━━ The input ━━

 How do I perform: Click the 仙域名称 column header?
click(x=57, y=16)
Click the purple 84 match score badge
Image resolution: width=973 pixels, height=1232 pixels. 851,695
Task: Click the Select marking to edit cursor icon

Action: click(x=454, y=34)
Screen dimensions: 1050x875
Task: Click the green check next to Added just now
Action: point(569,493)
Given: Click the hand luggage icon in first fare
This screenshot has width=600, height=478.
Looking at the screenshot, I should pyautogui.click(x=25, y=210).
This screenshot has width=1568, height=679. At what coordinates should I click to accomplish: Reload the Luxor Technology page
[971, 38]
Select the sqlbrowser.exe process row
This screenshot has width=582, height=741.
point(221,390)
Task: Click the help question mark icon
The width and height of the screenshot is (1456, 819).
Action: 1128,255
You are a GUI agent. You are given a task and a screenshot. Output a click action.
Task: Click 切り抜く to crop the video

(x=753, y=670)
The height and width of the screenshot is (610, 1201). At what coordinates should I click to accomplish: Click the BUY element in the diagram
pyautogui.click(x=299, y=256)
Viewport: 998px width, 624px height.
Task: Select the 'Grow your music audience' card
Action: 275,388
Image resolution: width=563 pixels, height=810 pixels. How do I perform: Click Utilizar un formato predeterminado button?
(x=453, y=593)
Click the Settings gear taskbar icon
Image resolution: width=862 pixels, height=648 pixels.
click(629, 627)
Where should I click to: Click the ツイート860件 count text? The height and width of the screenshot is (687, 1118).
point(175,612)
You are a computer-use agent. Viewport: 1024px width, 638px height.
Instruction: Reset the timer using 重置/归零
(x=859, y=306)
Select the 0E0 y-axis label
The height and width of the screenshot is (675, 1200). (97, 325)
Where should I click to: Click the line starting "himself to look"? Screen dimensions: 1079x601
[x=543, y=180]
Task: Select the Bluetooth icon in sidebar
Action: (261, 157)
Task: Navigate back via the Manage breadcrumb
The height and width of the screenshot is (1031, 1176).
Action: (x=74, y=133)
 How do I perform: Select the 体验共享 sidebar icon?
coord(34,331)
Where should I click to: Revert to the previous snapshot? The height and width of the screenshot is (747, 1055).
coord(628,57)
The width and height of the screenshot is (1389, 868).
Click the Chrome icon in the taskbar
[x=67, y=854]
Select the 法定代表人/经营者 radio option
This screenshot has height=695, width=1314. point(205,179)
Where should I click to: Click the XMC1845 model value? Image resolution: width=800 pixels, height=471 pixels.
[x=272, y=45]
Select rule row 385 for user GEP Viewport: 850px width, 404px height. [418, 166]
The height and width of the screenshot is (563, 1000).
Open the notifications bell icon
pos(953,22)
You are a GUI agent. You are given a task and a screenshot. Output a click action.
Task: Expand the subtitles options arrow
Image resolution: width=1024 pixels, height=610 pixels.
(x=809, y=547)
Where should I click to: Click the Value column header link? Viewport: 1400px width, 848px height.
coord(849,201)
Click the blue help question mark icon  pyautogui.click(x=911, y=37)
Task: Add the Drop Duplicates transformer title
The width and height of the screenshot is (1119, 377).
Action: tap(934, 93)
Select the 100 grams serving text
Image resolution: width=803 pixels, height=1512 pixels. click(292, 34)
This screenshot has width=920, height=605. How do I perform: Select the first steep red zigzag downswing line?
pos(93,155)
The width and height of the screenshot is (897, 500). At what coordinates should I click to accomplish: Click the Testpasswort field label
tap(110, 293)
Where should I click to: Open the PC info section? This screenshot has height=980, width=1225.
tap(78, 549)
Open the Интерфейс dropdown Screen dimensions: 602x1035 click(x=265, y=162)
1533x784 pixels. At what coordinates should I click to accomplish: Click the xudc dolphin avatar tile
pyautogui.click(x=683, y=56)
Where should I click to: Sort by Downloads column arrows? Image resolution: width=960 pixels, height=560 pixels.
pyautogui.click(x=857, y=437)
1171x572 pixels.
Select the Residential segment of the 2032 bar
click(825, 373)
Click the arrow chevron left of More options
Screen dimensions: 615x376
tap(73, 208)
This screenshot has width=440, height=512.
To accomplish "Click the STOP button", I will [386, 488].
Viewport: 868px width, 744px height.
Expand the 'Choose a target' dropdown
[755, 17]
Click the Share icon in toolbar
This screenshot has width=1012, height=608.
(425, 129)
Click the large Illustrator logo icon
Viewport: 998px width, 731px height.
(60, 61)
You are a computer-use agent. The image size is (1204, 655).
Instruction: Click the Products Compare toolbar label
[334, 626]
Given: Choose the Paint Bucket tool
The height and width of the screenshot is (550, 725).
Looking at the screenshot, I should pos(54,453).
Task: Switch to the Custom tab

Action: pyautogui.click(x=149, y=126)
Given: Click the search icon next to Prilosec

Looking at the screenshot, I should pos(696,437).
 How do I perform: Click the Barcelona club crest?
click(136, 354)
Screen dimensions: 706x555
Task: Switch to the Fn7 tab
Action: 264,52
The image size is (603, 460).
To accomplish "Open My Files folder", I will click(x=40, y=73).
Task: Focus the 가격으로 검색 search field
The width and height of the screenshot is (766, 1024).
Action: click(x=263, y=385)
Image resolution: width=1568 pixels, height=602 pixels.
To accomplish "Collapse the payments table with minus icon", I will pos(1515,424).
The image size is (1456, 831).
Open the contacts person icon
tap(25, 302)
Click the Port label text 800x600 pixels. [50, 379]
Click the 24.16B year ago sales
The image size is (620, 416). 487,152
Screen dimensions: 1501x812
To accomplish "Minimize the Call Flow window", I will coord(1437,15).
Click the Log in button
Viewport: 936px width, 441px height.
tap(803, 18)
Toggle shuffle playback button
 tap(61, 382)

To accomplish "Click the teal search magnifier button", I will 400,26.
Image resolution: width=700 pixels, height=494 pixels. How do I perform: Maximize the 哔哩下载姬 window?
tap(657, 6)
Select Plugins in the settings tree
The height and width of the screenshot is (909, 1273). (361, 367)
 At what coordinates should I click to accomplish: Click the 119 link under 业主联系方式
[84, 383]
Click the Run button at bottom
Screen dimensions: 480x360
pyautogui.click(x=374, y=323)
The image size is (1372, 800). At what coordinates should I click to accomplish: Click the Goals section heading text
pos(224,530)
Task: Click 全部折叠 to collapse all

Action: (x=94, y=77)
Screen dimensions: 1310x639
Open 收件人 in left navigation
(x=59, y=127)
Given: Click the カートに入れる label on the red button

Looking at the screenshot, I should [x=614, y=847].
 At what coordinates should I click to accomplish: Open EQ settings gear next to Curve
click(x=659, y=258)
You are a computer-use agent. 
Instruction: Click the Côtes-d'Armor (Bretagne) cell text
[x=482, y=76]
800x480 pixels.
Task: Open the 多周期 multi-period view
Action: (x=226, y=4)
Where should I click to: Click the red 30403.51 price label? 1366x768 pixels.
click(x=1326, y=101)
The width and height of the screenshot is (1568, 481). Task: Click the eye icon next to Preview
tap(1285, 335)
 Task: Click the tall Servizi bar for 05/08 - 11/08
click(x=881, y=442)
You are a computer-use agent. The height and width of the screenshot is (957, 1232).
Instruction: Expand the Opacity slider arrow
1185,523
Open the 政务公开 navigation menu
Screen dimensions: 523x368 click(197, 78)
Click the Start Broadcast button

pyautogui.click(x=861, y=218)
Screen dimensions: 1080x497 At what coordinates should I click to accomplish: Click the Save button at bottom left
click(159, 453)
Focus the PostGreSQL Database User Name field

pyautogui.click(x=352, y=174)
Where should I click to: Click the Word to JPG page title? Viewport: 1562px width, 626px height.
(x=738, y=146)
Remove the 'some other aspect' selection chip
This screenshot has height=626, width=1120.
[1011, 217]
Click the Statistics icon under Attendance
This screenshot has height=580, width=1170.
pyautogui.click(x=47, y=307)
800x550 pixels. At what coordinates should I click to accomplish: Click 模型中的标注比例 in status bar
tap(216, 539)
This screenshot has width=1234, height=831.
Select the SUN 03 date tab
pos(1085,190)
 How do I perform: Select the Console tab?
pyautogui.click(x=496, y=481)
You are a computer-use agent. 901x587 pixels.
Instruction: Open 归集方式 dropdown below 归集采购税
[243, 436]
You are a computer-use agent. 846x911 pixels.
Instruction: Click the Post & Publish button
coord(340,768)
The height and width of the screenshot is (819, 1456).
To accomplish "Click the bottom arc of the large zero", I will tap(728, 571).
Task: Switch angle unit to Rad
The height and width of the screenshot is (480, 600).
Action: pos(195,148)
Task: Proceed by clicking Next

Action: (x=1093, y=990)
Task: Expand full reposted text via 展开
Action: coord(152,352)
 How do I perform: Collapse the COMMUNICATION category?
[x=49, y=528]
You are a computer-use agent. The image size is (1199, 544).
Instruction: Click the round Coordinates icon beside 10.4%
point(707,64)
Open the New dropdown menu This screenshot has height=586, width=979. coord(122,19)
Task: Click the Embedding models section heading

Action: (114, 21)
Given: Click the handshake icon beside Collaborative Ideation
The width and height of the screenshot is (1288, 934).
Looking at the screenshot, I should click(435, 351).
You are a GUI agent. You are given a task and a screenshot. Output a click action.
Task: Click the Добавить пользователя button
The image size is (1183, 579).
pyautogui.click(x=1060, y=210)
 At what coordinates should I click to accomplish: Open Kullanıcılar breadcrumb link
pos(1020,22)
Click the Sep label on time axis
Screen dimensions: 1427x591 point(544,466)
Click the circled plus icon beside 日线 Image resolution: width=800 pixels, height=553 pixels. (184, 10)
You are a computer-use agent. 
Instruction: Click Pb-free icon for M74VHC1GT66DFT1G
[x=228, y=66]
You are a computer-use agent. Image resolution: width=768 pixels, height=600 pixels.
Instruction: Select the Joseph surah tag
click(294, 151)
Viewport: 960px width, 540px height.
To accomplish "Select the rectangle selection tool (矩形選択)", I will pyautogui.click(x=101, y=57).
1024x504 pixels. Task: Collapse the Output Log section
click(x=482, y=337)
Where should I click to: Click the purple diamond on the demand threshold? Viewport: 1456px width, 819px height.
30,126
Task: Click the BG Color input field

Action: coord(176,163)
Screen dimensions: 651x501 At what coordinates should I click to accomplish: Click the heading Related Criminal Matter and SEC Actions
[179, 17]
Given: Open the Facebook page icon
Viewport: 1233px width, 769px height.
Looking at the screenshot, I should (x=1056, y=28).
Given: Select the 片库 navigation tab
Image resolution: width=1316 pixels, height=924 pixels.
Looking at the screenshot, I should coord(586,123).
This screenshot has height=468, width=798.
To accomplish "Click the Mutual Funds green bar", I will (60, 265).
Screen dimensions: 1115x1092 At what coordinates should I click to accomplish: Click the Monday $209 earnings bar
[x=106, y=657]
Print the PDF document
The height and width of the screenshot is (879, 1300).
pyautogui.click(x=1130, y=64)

━━━

- **Task directions**:
Say the number of lines in the entries that have the string "question", and only that.

- **Exercise response**:
2